━━━ MATERIAL TO PROCESS ━━━
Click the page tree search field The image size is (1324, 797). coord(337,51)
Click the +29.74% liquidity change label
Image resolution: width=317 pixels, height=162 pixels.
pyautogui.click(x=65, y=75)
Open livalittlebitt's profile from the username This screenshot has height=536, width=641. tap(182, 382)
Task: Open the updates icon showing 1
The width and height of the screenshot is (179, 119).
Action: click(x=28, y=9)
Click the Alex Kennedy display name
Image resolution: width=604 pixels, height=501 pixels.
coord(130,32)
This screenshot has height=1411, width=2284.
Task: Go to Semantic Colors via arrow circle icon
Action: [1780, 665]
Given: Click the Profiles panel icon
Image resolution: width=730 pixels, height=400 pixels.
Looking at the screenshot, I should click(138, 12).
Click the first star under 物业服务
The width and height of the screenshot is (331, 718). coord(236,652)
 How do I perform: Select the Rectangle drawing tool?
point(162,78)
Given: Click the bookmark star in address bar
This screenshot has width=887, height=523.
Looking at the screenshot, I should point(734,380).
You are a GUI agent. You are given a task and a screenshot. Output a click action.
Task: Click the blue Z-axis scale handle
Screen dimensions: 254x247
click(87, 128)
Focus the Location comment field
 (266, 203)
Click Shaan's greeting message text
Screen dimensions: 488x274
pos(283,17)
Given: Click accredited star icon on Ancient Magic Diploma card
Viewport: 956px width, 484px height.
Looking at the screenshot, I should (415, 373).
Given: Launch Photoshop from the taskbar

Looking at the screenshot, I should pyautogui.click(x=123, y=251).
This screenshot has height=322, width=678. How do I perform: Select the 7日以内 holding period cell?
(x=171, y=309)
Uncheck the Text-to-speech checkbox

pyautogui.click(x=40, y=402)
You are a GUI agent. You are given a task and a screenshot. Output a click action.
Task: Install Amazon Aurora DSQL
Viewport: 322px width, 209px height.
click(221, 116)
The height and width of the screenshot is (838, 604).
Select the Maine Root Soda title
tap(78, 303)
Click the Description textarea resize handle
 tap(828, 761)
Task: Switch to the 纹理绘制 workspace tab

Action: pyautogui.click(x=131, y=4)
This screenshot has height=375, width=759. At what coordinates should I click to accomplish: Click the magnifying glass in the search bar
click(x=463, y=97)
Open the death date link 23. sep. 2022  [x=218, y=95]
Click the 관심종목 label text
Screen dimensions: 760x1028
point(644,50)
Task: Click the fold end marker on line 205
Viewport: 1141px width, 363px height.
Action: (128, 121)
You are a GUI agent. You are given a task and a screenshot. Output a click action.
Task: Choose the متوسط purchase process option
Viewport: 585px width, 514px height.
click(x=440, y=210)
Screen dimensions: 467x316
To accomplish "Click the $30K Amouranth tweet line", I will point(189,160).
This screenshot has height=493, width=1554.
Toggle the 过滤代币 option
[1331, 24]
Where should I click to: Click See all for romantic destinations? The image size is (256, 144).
━━━
WHAT YOU WILL DO: Copy the rows from the one containing "This screenshot has height=493, width=1554." through the end of the rows, with "romantic destinations" changed to "beach destinations" and nothing else altered.

SOLVED EXERCISE:
This screenshot has height=493, width=1554.
Toggle the 过滤代币 option
[1331, 24]
Where should I click to: Click See all for beach destinations? The image size is (256, 144).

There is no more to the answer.